Array of Structures (AoS), Structure of Arrays
This is a textbook memory-vs-speed problem. The padding is to trade memory for speed. You can't say:
I don't want to "pack" my struct.
because pragma pack is the tool invented exactly to make this trade the other way: speed for memory.
Is there a reliable cross-platform way
No, there can't be any. Alignment is strictly platform-dependent issue. Sizeof different types is a platform-dependent issue. Avoiding padding by reorganizing is platform-dependent squared.
Why doesn't the compiler perform such optimizations (swap struct/class members around to decrease padding)?
Because the C++ specifications specifically guarantee that the compiler won't mess up your meticulously organized structs. Imagine you have four floats in a row. Sometimes you use them by name, and sometimes you pass them to a method that takes a float[3] parameter.

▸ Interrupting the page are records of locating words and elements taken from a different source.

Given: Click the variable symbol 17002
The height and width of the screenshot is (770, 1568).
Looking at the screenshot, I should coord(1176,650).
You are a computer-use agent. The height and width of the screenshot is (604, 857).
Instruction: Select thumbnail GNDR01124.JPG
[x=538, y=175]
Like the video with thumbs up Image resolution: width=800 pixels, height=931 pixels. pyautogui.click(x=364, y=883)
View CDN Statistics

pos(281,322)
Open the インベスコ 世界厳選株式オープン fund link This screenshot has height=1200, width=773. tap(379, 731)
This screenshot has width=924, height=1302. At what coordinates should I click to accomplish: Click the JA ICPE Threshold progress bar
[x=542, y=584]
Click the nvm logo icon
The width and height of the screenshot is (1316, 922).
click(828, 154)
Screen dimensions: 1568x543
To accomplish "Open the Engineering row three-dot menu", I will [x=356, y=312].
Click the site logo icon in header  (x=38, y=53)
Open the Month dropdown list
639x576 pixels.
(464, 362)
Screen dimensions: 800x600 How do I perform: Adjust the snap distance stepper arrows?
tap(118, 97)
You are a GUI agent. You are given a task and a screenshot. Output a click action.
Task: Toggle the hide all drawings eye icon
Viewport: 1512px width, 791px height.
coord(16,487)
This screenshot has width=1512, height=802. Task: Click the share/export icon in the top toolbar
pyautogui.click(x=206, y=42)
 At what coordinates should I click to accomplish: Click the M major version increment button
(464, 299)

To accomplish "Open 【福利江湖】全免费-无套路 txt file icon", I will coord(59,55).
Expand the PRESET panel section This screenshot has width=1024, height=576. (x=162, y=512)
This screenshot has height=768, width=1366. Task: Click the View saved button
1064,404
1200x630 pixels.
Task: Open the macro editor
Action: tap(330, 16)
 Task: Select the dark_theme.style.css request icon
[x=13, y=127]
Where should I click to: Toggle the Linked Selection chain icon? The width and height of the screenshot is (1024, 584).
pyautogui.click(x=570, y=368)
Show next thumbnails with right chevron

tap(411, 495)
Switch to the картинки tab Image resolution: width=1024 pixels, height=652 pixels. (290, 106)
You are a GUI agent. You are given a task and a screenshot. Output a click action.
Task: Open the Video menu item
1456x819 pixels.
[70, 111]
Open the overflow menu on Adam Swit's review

You're proposing that compiler should shuffle them around, potentially breaking all the code since the 1970s. And for what reason? Can you guarantee that every programmer ever will actually want to save your 8 bytes per struct? I'm, for one, sure that if I have 3 GB array, I'm having bigger problems than a GB more or less.
Although the Standard grants implementations broad discretion to insert arbitrary amounts of space between structure members, that's because the authors didn't want to try to guess all the situations where padding might be useful, and the principle "don't waste space for no reason" was considered self-evident.
In practice, almost every commonplace implementation for commonplace hardware will use primitive objects whose size is a power of two, and whose required alignment is a power of two that is no larger than the size. Further, almost every such implementation will place each member of a struct at the first available multiple of its alignment that completely follows the previous member.
Some pedants will squawk that code which exploits that behavior is "non-portable". To them I would reply
C code can be non-portable. Although it strove to give programmers the opportunity to write truly portable programs, the C89 Committee did not want to force programmers into writing portably, to preclude the use of C as a “high-level assembler”: the ability to write machine specific code is one of the strengths of C.
As a slight extension to that principle, the ability of code which need only run on 90% of machines to exploit features common to that 90% of machines--even though such code wouldn't exactly be "machine-specific"--is one of the strengths of C. The notion that C programmers shouldn't be expected to bend over backward to accommodate limitations of architectures which for decades have only been used in museums should be self-evident, but apparently isn't.